= Assignment =
In the data that follows, find the line with "Compute conditional distribution"; transcribe it, every later line up to the one with "Task: Select FRA nationality cell", and that line as well, exactly and with no others.

= Collected data =
--------

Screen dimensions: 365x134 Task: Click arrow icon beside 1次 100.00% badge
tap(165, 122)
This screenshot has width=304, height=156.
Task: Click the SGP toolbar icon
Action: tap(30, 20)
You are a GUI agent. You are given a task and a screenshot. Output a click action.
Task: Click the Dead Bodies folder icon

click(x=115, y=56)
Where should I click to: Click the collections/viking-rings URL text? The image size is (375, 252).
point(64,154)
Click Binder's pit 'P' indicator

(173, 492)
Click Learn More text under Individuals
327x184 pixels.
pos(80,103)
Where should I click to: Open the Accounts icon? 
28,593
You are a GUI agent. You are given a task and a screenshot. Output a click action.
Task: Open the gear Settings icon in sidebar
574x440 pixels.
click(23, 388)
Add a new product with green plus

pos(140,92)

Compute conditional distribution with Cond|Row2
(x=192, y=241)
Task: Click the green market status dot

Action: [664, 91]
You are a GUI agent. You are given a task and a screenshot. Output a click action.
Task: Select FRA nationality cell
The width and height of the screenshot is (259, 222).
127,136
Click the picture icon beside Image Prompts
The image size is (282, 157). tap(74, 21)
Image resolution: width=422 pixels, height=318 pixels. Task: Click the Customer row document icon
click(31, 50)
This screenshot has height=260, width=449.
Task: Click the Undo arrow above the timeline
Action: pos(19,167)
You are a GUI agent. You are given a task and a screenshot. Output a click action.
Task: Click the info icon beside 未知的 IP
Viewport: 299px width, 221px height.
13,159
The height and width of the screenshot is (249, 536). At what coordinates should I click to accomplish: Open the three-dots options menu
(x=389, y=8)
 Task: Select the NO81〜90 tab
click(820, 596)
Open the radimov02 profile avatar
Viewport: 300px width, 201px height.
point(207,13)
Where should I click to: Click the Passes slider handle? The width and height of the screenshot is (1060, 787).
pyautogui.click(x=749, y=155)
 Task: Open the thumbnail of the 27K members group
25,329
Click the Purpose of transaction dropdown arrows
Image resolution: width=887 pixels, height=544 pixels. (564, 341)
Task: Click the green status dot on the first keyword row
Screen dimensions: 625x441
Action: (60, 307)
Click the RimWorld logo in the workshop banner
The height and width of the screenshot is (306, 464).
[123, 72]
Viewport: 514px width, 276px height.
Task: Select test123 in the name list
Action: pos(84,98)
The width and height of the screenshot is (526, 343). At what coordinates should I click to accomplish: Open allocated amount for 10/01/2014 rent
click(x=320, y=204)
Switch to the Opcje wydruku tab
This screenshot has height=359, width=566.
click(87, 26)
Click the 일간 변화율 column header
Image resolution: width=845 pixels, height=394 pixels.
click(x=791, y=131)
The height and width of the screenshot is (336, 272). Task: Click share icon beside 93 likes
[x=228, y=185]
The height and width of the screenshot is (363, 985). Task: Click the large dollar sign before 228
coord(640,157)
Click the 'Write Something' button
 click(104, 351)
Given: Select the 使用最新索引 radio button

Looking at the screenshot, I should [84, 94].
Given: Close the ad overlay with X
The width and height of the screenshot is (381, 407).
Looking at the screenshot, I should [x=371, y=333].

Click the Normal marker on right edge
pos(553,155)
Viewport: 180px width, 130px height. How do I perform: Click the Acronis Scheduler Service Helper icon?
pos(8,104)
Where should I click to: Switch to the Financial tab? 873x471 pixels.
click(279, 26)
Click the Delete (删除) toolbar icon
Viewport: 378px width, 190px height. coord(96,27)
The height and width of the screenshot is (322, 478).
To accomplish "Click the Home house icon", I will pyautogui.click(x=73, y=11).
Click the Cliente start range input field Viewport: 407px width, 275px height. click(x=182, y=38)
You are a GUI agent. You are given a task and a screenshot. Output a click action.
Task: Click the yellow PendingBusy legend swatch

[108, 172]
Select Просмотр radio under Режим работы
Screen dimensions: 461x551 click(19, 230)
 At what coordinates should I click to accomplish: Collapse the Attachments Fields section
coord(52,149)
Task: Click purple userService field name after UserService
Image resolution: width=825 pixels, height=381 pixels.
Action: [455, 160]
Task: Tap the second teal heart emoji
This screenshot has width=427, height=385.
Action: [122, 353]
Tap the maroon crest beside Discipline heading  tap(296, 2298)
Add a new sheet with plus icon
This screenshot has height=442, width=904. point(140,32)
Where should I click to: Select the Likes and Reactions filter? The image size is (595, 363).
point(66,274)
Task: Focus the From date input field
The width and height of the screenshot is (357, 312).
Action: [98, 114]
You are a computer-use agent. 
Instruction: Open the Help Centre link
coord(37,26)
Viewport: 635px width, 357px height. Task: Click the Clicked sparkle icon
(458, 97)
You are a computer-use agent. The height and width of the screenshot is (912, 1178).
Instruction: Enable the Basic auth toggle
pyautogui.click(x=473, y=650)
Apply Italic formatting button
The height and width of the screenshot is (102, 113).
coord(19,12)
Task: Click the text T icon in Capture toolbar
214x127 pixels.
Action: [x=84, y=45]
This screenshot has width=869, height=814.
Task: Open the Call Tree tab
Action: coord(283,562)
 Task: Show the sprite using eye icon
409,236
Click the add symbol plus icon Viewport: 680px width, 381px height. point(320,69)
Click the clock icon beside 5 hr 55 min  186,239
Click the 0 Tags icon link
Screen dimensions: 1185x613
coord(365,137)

--------

= Result for this exercise =
Compute conditional distribution with Cond|Row2
(x=192, y=241)
Task: Click the green market status dot

Action: [664, 91]
You are a GUI agent. You are given a task and a screenshot. Output a click action.
Task: Select FRA nationality cell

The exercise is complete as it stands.